▶ [TASK DETAILS]
Reproduce the lines verbatim, starting with the line containing "Task: Click the light blue lot 57" and ending with the line containing "Task: Tap the red lot numbered 108".

□ □ □ □ □ □ □

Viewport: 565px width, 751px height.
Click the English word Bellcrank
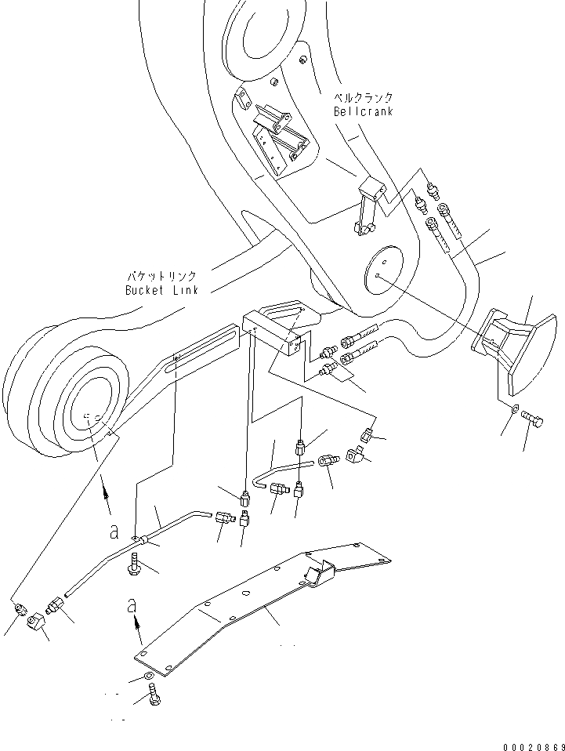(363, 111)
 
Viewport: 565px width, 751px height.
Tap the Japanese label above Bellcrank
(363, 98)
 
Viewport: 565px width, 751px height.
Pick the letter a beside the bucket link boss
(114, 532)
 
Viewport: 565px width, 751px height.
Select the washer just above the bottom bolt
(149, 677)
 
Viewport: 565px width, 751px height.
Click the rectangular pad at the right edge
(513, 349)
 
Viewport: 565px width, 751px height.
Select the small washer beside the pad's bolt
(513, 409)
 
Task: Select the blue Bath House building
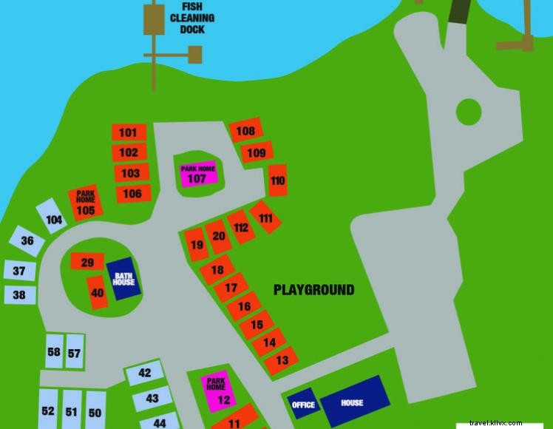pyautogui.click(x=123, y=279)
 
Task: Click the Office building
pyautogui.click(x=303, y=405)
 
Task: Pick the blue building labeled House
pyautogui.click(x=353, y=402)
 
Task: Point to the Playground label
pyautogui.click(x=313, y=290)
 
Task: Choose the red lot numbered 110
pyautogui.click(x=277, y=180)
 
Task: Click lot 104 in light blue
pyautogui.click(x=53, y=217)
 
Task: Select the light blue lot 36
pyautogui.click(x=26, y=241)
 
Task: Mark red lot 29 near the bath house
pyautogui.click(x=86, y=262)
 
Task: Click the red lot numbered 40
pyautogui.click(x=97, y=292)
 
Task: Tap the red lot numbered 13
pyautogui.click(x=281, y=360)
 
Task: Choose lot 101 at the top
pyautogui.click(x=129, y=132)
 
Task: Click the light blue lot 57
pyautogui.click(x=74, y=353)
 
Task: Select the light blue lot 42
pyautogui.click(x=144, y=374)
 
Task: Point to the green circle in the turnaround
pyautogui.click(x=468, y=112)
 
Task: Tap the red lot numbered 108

□ □ □ □ □ □ □

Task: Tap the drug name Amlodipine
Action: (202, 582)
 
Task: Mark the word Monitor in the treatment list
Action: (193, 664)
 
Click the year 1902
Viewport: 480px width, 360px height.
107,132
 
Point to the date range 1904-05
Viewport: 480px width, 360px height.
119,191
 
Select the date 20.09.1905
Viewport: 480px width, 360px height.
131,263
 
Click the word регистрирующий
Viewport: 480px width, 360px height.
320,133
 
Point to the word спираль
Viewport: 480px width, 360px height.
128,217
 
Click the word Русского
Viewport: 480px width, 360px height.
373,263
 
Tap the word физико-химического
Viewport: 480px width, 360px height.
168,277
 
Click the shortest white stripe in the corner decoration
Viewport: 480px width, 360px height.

□ □ □ □ □ □ □

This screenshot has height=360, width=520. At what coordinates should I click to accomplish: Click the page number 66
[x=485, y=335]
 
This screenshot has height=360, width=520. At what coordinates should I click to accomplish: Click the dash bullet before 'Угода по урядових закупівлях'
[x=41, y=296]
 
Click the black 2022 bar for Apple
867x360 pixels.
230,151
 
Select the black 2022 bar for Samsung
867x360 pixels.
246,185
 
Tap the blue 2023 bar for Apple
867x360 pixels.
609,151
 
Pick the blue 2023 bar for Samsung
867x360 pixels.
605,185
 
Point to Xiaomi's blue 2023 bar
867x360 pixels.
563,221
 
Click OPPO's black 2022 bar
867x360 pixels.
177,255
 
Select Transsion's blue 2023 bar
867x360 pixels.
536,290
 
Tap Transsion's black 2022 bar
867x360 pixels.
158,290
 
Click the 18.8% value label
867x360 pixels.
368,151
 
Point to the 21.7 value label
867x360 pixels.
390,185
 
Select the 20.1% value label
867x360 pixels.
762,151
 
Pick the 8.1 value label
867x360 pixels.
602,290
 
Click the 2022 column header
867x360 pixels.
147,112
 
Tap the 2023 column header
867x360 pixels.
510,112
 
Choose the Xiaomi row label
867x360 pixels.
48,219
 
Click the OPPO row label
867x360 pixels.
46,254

□ □ □ □ □ □ □

▶ [EXPECTED ANSWER]
Task: Click the light blue lot 57
pyautogui.click(x=74, y=353)
 
Task: Select the light blue lot 42
pyautogui.click(x=144, y=374)
 
Task: Point to the green circle in the turnaround
pyautogui.click(x=468, y=112)
 
Task: Tap the red lot numbered 108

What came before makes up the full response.